Dual-energy computed tomography (DECT) is a medical imaging technology that provides richer tissue contrast and material decomposition capabilities by simultaneously acquiring X-ray absorption information at two different energy levels, and it is increasingly widely used. In DECT, based on the energy absorption differences of different materials, the scanning objects can be decomposed into different base material components, such as bone and soft tissue. However, accurate decomposition and reconstruction of base material images remain a challenging problem due to factors such as noise, artifacts, and overlap. Therefore, we aim to improve the quality and accuracy of base material decomposition in DECT imaging. Current base material decomposition methods may have some limitations in complex scenarios, such as the failure to accurately decompose overlapping materials, vulnerability to noise interference, and poor image quality. To solve these problems and improve the properties of base material decomposition, a new base material decomposition method is proposed in this study.

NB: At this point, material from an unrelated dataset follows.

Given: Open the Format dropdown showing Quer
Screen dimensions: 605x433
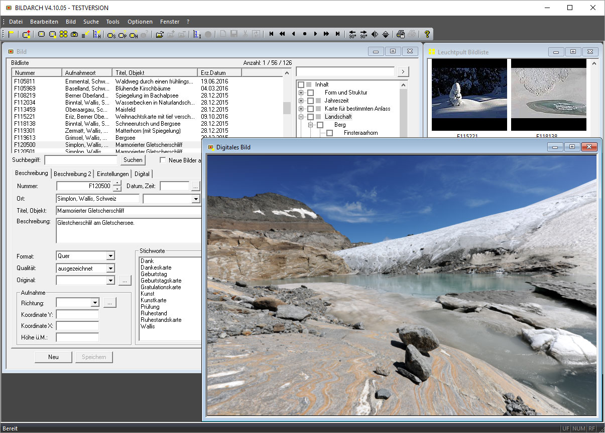Looking at the screenshot, I should [x=110, y=256].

We aim to improve the quality and accuracy of base material decomposition in DECT images. To achieve this goal, we propose a method based on the multi-channel cross-convolutional UCTransNet (MC-UCTransNet), which is performed by fitting the mapping function in DECT. The network is designed to be a double-in-double-out architecture based on UCTransNet. During training, with the real decomposition image as labels, a pair of double energy images as input, and its concating into the form of multi-channel, our multi-channel network structure aims to realize the information exchange between two material generation paths in the network. The channel cross-fusion converter and channel cross-attention module are used to improve the decomposition of base materials, realizing double-input-double-output and end-to-end mapping. Further, the channel cross-fusion module and the channel cross-attention module can better capture the complex channel correlation to more fully conduct feature extraction and fusion and realize the information exchange between the generation paths of base materials. To improve the model fitting performance, the network is trained using a hybrid loss. Meanwhile, in order to better adapt to the particularity of CT image data, the model uses the normalization method based on the Sigmoid function to preprocess the network input data and improve the model fitting performance.

In order to verify the decomposition accuracy of each method, we not only compare the base material images decomposed by various methods but also reconstruct the base material images to the low energy image, and we compare them with the original low energy image. By obtaining the difference map to intuitively feel the decomposition effect of each method, the experimental results show that the proposed method is able to obtain images of water and soft tissue. Compared with the contrast method, the decomposed images perform better in accuracy and noise contrast suppression. Meanwhile, the results of the ablation experiments also demonstrate the attention mechanism, the mixed loss, and the effectiveness of the Sigmoid normalization method in this task. The introduction of the attention mechanism enables the network to better capture the information of key features in the image and improves the accuracy of decomposition. The mixed loss function of mean absolute error (MAE) and structural similarity index measure (SSIM) is used to improve the network decomposition effect and performance. In addition, the application of the Sigmoid normalization method can better adapt to the particularity of CT image data. On the premise of maintaining the distribution characteristics of the data, the interference of abnormal data to the model can be reduced, and the stability and accuracy of the model can be improved. The loss and peak signal-to-noise ratio (PSNR) values of the proposed method are superior in both the training and validation sets, with fast convergence and good stability, as well as a good decomposition effect on different test sets, showing strong generalization ability. This indicates that the dual energy-based MC-UCTransNet method has high utility in the base material decomposition task of DECT imaging.

We aim to improve the quality and accuracy of base material decomposition in DECT, and remarkable progress is made by proposing a dual material decomposition method based on MC-UCTransNet. Our study innovatively adopts the MC-UCTransNet network to integrate multi-channel cross-convolution with cross-attention mechanism modules to better capture the correlation among complex channels and realize information exchange between generation pathways of base materials. Moreover, the multi-channel cross structure avoids the use of multi-network for high and low energy information extraction, which makes the network model more convenient. In addition, we further improve the fitting performance of the model by the use of mixed loss and normalization methods based on the Sigmoid function. The experimental results show that the proposed method can ensure a promising improvement in water bone-based material and soft tissue iodine-based material decomposition tasks.